§ DIRECTION
Reproduce every line of the listing below word for word, leaving the pictures out.

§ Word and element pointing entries
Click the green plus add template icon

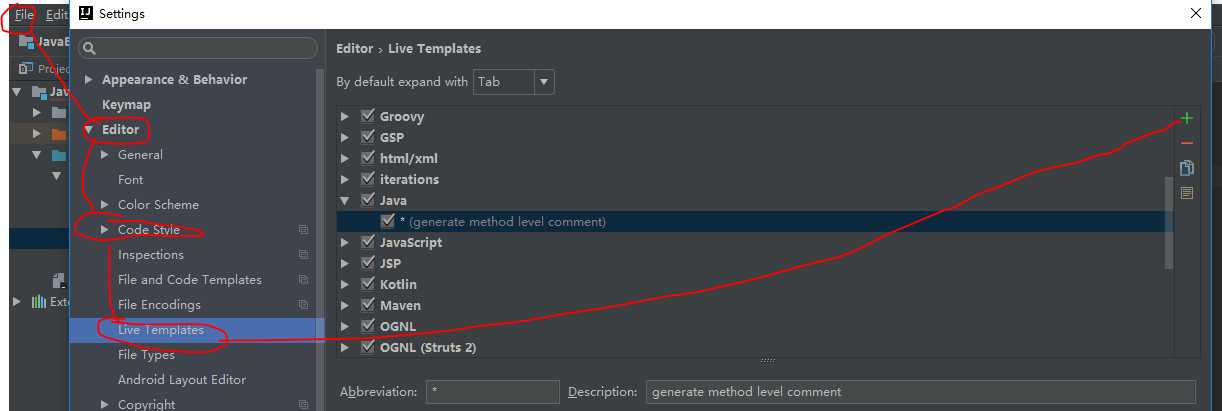1187,118
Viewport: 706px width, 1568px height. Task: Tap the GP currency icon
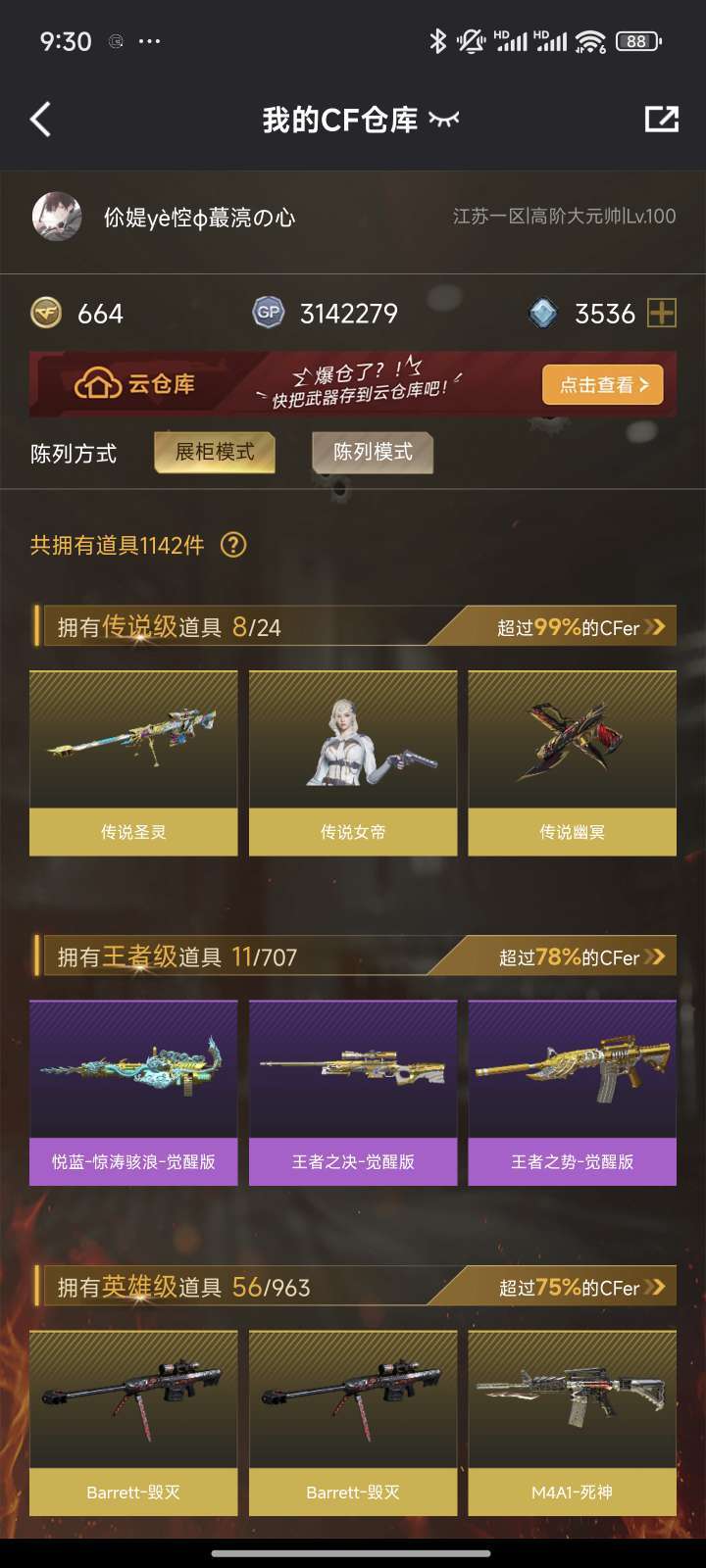pyautogui.click(x=268, y=314)
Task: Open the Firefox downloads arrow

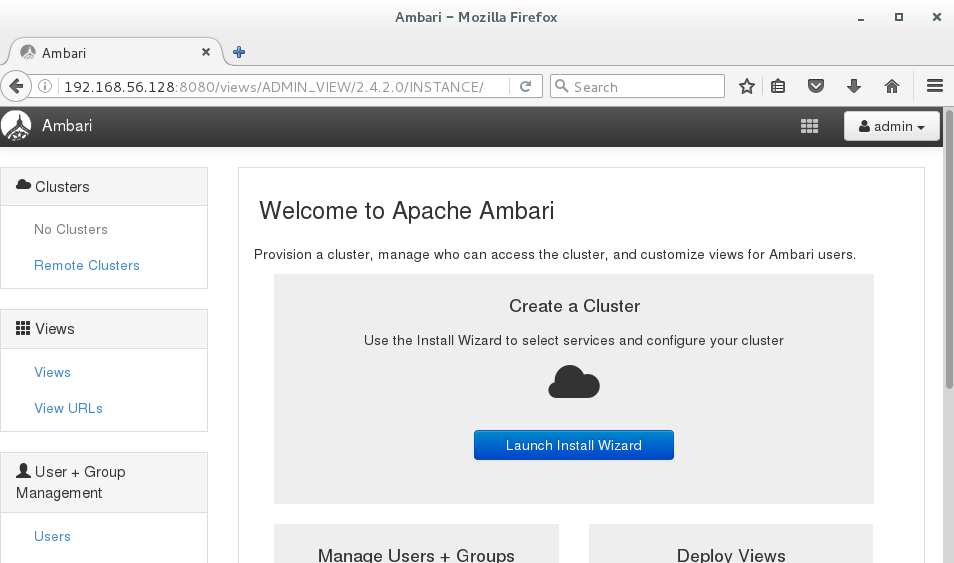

§ TASK RESULT
Click the green plus add template icon

1187,118
Viewport: 706px width, 1568px height. Task: Tap the GP currency icon
pyautogui.click(x=268, y=314)
Task: Open the Firefox downloads arrow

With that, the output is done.